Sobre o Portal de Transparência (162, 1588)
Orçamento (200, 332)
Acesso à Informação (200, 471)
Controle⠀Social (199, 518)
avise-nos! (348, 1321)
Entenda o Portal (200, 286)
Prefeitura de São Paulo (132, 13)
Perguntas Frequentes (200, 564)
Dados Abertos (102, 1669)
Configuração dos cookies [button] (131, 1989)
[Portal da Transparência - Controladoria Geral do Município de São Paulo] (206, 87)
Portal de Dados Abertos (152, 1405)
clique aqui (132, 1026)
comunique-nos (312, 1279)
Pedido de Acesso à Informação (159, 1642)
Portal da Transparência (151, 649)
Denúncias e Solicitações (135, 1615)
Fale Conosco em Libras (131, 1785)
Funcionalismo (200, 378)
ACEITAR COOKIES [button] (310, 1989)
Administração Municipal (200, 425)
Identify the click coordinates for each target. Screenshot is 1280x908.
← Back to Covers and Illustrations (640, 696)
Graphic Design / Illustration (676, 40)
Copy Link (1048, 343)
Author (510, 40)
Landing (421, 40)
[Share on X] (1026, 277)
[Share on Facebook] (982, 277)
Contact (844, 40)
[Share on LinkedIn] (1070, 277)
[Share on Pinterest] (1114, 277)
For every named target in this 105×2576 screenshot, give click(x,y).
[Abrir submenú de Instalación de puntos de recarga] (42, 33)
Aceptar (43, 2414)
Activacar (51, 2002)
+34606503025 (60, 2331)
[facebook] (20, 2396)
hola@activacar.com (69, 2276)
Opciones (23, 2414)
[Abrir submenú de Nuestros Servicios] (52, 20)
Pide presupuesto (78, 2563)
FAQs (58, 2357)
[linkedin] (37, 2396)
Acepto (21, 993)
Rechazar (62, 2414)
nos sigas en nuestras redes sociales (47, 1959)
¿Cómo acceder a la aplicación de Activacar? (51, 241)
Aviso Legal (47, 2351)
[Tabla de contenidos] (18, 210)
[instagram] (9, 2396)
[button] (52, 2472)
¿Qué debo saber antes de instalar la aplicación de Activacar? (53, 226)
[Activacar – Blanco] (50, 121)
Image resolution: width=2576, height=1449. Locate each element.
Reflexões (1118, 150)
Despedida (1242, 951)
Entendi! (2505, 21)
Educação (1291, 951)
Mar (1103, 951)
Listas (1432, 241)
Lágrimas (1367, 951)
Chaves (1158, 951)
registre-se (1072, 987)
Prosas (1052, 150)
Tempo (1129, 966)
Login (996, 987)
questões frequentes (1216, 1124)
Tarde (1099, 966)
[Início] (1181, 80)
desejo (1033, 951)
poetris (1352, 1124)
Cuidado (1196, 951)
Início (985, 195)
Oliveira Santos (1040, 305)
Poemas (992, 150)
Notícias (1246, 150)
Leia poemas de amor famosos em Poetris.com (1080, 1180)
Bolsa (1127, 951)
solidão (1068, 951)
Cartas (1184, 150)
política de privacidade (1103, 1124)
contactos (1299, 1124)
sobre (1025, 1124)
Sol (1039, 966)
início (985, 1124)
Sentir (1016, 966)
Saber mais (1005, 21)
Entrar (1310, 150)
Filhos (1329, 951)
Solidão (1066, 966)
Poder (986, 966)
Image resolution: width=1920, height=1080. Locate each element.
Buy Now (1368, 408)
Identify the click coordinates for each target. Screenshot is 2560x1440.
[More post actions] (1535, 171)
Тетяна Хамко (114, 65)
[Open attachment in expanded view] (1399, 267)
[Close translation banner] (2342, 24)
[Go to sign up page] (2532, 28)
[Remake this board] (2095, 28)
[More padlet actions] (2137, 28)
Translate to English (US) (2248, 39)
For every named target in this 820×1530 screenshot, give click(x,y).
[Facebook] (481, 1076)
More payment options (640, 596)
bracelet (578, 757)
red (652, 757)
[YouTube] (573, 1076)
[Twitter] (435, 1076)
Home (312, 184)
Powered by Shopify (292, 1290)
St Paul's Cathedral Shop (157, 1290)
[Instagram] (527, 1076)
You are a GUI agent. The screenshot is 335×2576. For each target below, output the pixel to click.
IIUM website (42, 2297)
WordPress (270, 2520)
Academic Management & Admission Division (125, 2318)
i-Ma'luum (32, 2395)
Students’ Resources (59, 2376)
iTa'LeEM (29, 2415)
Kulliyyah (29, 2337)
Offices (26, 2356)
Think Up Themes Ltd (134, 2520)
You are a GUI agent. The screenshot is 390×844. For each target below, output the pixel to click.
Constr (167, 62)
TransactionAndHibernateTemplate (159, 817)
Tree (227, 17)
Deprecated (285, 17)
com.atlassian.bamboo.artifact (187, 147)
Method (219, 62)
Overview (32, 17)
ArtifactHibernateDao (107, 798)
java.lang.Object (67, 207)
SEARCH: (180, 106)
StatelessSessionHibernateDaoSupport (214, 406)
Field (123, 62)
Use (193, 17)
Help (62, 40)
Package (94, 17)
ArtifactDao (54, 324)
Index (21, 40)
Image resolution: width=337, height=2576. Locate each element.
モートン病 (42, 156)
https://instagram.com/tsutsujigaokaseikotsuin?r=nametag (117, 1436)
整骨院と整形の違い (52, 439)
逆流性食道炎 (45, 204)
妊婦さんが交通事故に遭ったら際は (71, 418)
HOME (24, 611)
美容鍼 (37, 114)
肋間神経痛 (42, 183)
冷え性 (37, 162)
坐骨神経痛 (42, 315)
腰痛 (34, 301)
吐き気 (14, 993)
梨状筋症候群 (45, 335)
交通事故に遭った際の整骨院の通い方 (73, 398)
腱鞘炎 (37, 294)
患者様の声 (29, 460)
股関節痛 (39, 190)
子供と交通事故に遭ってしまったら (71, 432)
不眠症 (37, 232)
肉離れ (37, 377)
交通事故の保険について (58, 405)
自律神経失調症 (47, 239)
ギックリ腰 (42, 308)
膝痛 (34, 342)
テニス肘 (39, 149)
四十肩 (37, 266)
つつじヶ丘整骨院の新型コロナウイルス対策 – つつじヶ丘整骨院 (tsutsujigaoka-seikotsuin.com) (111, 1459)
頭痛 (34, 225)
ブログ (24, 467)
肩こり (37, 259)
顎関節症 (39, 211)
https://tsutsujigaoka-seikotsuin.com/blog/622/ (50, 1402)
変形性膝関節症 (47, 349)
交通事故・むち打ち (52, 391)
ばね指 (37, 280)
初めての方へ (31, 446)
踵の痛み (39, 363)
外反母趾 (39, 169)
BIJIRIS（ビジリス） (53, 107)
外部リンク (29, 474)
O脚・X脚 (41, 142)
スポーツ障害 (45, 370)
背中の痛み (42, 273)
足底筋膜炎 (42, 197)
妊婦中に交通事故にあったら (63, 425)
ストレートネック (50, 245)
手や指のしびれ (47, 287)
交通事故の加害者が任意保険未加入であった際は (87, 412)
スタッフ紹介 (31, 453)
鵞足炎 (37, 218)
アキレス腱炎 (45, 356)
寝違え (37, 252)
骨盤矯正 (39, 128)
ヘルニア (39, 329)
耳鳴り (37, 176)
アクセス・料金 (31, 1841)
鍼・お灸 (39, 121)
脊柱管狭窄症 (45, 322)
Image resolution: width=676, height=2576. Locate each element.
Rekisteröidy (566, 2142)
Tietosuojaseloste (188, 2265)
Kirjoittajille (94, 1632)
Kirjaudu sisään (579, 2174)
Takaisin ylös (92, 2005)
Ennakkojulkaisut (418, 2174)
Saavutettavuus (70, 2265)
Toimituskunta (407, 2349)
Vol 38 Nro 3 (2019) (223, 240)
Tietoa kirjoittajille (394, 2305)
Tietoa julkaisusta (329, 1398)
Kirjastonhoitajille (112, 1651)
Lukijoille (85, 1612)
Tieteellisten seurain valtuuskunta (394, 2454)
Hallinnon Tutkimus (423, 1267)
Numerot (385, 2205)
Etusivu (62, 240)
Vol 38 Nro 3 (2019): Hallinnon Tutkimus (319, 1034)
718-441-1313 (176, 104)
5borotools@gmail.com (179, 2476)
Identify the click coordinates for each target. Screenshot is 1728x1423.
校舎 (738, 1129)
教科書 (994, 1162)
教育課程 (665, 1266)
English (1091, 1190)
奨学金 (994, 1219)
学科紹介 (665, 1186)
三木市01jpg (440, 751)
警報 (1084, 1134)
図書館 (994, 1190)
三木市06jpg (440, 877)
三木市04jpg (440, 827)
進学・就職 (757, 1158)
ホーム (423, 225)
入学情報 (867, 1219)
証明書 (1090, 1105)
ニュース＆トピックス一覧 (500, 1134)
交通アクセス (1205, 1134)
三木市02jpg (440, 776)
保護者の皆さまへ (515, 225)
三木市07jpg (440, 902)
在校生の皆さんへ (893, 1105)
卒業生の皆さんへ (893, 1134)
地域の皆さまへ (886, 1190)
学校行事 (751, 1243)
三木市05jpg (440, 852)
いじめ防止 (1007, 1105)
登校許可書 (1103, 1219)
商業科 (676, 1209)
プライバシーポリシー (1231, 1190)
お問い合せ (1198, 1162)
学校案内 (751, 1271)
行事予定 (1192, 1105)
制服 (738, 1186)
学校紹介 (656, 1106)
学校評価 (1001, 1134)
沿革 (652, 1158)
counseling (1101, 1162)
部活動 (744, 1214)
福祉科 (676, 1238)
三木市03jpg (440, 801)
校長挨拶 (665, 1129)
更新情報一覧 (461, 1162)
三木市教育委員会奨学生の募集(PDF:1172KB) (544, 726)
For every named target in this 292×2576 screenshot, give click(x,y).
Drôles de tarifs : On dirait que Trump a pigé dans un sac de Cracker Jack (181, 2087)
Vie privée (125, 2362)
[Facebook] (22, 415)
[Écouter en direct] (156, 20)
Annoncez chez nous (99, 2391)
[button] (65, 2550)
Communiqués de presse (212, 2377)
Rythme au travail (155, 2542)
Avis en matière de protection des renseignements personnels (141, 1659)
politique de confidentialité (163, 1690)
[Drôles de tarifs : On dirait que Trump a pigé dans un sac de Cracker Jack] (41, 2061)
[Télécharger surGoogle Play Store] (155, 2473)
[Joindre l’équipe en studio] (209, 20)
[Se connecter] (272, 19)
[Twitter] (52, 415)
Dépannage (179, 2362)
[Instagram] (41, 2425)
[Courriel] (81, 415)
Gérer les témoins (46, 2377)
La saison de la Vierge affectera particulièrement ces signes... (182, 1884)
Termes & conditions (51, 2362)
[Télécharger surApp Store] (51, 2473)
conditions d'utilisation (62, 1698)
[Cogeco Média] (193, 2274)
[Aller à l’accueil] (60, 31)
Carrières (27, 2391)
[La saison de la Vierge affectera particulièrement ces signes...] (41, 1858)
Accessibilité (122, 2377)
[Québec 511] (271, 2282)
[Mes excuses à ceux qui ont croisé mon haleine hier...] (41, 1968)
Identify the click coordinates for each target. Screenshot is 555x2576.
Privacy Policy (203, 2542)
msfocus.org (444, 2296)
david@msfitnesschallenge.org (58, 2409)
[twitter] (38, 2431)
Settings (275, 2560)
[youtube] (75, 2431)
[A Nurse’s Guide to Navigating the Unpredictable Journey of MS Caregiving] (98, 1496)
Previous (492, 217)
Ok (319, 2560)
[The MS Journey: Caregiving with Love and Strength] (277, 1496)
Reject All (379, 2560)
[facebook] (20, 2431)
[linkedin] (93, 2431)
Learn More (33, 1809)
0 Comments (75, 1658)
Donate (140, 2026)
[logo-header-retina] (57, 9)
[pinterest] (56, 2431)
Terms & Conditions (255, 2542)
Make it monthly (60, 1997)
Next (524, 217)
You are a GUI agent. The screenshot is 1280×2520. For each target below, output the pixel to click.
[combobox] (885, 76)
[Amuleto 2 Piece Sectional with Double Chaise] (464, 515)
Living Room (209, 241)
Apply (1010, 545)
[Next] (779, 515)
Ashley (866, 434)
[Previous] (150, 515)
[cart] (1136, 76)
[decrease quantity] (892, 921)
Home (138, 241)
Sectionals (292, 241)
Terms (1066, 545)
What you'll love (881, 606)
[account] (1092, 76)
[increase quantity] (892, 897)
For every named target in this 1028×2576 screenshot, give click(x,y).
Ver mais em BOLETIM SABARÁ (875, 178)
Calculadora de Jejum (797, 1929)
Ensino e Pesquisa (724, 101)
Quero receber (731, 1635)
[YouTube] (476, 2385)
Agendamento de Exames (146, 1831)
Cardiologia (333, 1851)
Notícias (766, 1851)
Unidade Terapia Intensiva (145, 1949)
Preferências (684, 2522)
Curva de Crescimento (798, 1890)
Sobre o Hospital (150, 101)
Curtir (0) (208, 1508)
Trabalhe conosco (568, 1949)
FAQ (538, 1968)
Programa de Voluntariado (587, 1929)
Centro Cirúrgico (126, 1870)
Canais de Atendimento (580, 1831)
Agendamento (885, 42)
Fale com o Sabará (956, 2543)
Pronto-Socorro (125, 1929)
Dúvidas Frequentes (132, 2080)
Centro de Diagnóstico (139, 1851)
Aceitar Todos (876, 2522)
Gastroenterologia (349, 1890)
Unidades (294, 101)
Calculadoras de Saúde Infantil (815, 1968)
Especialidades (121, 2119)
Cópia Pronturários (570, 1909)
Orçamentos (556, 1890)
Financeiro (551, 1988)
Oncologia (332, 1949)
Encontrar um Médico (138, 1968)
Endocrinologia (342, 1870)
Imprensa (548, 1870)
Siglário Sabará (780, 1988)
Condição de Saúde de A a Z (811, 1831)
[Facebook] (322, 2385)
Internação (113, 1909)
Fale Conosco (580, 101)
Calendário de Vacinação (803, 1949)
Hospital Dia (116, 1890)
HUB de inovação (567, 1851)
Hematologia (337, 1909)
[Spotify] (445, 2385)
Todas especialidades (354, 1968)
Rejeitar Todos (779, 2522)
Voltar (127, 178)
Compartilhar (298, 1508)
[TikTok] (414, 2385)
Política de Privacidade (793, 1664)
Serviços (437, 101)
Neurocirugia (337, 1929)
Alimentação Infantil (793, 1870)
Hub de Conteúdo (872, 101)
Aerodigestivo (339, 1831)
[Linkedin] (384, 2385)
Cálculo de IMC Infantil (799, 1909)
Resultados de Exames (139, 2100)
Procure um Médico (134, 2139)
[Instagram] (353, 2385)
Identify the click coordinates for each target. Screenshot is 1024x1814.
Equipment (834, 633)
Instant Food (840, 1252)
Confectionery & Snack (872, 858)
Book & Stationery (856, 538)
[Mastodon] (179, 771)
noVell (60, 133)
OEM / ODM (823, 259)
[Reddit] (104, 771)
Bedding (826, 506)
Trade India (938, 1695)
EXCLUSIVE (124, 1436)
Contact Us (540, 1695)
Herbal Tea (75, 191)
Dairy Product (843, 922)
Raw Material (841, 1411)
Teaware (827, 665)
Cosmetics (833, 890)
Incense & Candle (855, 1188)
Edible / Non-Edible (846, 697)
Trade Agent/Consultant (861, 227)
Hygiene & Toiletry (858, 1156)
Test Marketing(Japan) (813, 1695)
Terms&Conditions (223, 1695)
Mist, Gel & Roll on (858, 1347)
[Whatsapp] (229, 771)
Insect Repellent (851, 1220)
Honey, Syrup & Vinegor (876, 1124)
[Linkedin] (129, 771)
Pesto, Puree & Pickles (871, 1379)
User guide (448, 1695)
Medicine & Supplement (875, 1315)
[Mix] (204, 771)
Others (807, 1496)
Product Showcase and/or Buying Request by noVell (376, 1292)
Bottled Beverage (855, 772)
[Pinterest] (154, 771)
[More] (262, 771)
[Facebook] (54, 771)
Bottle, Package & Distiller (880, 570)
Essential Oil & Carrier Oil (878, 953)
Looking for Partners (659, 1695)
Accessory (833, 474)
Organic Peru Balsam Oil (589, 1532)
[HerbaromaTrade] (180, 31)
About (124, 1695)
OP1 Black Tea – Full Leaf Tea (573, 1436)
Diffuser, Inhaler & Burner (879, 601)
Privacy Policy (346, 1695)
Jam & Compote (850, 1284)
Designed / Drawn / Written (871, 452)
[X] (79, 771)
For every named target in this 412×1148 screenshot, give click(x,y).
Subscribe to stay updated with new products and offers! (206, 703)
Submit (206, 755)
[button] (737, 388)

************

▸ **DESCRIPTION OF THE TASK**: Take the lines from the first line of the listing up to and including the line with "[Portal da Transparência" and give them again exactly.

▸ **TASK RESPONSE**:
Sobre o Portal de Transparência (162, 1588)
Orçamento (200, 332)
Acesso à Informação (200, 471)
Controle⠀Social (199, 518)
avise-nos! (348, 1321)
Entenda o Portal (200, 286)
Prefeitura de São Paulo (132, 13)
Perguntas Frequentes (200, 564)
Dados Abertos (102, 1669)
Configuração dos cookies [button] (131, 1989)
[Portal da Transparência - Controladoria Geral do Município de São Paulo] (206, 87)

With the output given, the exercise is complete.